The best entertainment makes you feel like something you know can't happen is about to happen, or at least can't happen in the way it appears.
"Bastien Moreau" is all about The Blacklist coming to terms with Raymond Reddington's (James Spader) impending execution. With the messiness of last week's harried affair out of the way, the clock is ticking on Reddington's life. Harold (Harry Lennix) made his plea to the government's highest officials, including the White House. Dembe (Hisham Tawfiq) and Liz (Megan Boone) raced to trade intel on Moreau in exchange for Red's life. And the man himself was forced to consider the reality that, for once, his scheming wasn't going to help wiggle out of a precarious scenario.
The clock nearly ran out. Harold, Dembe, and Liz failed, insomuch that the White House didn't budge. Reddington accepted his fate. He was given his last meal and hooked to the chair for his lethal injection. Then the episode ended.
There's no way that Reddington dies. The cliffhanger promised something that won't come to pass. And yet this was one of the best episodes of the season.
Though the plot machinations leading to Reddington in the chair were compelling, it was really the intimate conversations between the man and those in his life that buoyed the episode. The show has dropped the ball a little on Liz's supposed rogue investigation into her fake father's identity but baked that fact into the proceedings here. Liz desperately wanted to ask Reddington about his identity swap, knowing the end could be near. But when it came down to it, all she really wanted to say was "I love you."
That emotional payoff, illustrating the complexities of this relationship, was far more satisfying than any major twist related to the identity could be. Both Boone and Spader were phenomenal in the scene, with the latter delivering a kind of gobsmacked reaction that truly only he could do — half-opened mouth and shocked. At that moment, Reddington grew comfortable with his fate.
There was a less impactful but similarly constructed moment much earlier in the episode between Red and Harold, only this time it was Red offering up a concluding moment of grace. Red telling Harold that he was great at his job and a great friend was a legitimately moving moment, again sold masterfully by Spader.
The emotional turmoil caused by Red's theoretical execution forced characters to speak clearly, which is an exception in this universe. Sure, they didn't deliver hard truths about decades-old secrets or evil cabals, but these moments indicate that none of that stuff matters compared to relationships — to the characters or the show.
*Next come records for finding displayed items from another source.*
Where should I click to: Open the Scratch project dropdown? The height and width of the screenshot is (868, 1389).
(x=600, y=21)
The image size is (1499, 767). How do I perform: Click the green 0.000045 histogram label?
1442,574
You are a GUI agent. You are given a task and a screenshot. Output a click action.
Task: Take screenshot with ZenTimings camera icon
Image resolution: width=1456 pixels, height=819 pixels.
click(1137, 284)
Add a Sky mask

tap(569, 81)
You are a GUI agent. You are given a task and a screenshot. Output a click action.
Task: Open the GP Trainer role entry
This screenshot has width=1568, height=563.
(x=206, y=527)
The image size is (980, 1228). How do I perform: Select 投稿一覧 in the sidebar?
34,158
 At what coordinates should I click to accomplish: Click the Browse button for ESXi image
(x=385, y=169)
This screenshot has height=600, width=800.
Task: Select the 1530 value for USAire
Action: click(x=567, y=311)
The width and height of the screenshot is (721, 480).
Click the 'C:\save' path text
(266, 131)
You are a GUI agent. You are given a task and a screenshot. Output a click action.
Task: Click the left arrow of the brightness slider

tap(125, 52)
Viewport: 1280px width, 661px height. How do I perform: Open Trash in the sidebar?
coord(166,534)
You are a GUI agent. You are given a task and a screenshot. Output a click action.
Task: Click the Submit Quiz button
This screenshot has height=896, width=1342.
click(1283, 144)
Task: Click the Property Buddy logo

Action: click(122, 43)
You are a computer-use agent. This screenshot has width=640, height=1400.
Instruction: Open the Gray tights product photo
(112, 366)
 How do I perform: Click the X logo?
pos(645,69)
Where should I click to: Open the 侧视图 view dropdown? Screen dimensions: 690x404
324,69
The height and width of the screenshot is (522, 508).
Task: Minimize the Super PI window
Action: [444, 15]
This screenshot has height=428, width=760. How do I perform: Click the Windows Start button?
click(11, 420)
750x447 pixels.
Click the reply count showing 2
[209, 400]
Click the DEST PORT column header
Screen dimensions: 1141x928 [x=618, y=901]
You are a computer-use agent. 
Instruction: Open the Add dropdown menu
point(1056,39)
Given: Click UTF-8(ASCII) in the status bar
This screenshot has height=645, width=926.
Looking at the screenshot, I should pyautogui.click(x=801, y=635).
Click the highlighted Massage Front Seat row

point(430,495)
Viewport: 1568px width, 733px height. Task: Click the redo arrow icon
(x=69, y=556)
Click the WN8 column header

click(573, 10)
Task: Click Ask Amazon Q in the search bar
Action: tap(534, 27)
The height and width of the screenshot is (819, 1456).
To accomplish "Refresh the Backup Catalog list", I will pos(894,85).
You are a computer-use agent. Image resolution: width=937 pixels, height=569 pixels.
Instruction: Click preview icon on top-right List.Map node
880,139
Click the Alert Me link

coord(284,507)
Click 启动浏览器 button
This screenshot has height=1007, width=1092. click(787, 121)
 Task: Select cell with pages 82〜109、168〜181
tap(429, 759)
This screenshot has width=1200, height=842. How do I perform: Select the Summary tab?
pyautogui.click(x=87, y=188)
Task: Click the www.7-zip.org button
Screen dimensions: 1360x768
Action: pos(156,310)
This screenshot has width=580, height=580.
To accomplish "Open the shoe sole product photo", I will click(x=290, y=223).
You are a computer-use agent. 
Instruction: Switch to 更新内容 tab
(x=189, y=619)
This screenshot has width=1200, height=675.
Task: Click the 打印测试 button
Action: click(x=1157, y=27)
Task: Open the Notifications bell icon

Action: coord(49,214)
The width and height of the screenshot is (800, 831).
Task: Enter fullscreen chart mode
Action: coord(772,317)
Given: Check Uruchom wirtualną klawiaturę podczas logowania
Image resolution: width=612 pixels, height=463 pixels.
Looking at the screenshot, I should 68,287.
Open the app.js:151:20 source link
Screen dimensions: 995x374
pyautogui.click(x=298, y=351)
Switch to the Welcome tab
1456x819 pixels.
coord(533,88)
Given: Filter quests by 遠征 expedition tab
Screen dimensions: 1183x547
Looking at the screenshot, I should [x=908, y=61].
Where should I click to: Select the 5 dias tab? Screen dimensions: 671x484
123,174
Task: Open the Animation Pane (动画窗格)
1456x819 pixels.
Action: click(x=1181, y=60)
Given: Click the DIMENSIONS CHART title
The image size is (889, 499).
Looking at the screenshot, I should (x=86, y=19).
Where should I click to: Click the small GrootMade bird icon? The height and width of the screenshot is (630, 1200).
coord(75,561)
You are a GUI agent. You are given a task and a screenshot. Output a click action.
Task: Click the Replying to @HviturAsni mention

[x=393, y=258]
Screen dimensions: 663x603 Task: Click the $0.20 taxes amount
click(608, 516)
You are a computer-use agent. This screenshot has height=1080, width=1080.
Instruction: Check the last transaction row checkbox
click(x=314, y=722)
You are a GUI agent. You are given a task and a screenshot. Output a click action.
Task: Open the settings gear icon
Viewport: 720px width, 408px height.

That's not to say that "the real Blacklist is the friends we made along the way," but... it kind of is. This is how all long-running TV shows operate. They ultimately become about the connections between the people above any plot details, to the point where the audience can go along with a death penalty cliffhanger because they want to see the people react to that moment.
Compare that to the episode's other big reveal, which is that the U.S. president is directly involved in the cabal conspiracy. Like, actively involved in it. It suddenly felt like an episode of 24 up in here. There's no payoff to that reveal that can be anywhere as compelling as some of the emotionally charged conversations in this episode. If only The Blacklist could find more of those conversations amid the cabal conspiracy once Reddington doesn't die, or comes back to life.
The Blacklist airs Fridays at 9/8c on NBC.